■ **Vorgegebener Text**:
▼

Süddeutsche Zeitung

Klang-Ökologie:Großer Lauschangriff im Wald

Fiepen, Plätschern, Summen, Krächzen: Der Klang der Natur ist eine Schatzgrube für "Bio-Akustiker". Die Forscher verwanzen die Natur - um sie besser zu verstehen.

Von Hubertus Breuer

Wie stumme Wächter stehen die Metallstangen mit Richtmikrofonen nahe dem Ufer des Kummerower Sees in Mecklenburg-Vorpommern. Sie lauschen dem Wind, der durch das Schilf raschelt, dem trommelnden Regen, einem gelegentlich vorüberziehenden Flugzeug und zur Brutzeit dem auf- und abschwellenden Konzert von Schwirlen, Bart- und Beutelmeisen, Rohrsängern, Flussseeschwalben. Nachts schweigen die Tiere dann, erwartet man, doch das tun sie nicht: Durch die Landschaft klingen die Rufe der Rohrdommeln wie dumpfe Herzschläge, Wasserrallen tickern und quieken, Frösche quaken.

Echt romantisch. Aber der Bioakustiker Karl-Heinz Frommolt, der das Tierstimmenarchiv im Berliner Museum für Naturkunde betreut, hat keine Zeit Hunderte Stunden von Naturklängen abzuhören, die er mit seiner Arbeitsgruppe seit fünf Jahren auf den Renaturierungsflächen des Moores gesammelt hat. Vielmehr lässt er die Audiodateien von Algorithmen durchkämmen, um akustische Spitzen anzusteuern, die einen Vogelruf verraten. So kann er gezielt etwa die Zahl der nachtaktiven Rohrdommeln ermitteln, ihre räumliche Verteilung abschätzen und dokumentieren, wie neue Arten das einst landwirtschaftlich genutzte, jetzt naturgeschützte Gebiet für sich erobern: "Erstaunlich schnell", wie er sagt. "Wir konnten sogar Nachweise für seltene Arten wie Sumpfohreule oder Zwergsumpfhuhn erbringen."

▲

■ **Vorliegendes Material**:
▼

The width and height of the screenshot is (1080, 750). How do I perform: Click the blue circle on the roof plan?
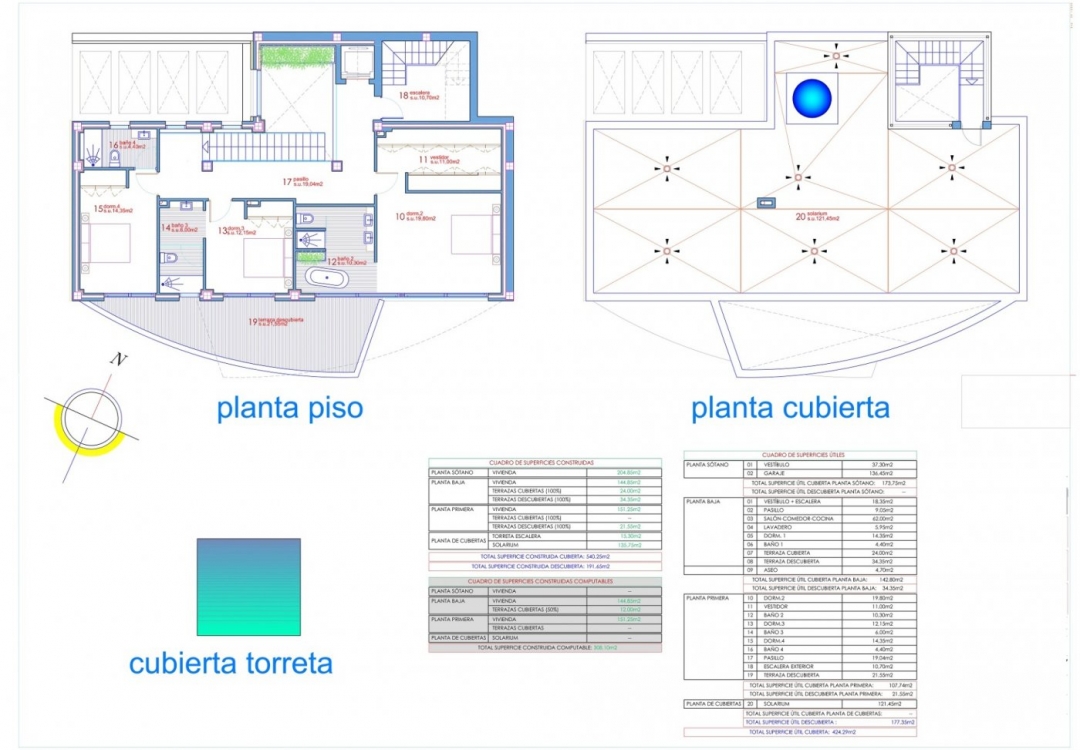pyautogui.click(x=811, y=98)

▲

■ **Arbeitsaufträge**:
1 > Schreiben Sie aus dem Text über Klang-Ökologie die Stelle ab, die mit „Fiepen, Plätschern, Summen, Krächzen: Der“ beginnt und bis einschließlich „besser zu verstehen.“ reicht.
2 > In welcher Einrichtung betreut Karl-Heinz Frommolt laut dem Text über Klang-Ökologie das Tierstimmenarchiv?
3 > Prüfen Sie, ob die folgenden Aussagen mit dem Text über Klang-Ökologie übereinstimmen. Antworten Sie jeweils mit Ja oder Nein und zitieren Sie die entscheidenden Worte des Textes.
(a) Die Metallstangen mit Richtmikrofonen stehen nahe dem Ufer des Kummerower Sees.
(b) Frommolt hört die gesammelten Naturklänge selbst vollständig ab.
(c) Das untersuchte Gebiet wurde früher landwirtschaftlich genutzt.

■ **Lösungen je Aufgabe**:
1 >
Fiepen, Plätschern, Summen, Krächzen: Der Klang der Natur ist eine Schatzgrube für "Bio-Akustiker". Die Forscher verwanzen die Natur - um sie besser zu verstehen.

2 > Im Berliner Museum für Naturkunde.

3 >
(a) Ja: „nahe dem Ufer des Kummerower Sees in Mecklenburg-Vorpommern“
(b) Nein: „hat keine Zeit Hunderte Stunden von Naturklängen abzuhören“
(c) Ja: „das einst landwirtschaftlich genutzte, jetzt naturgeschützte Gebiet“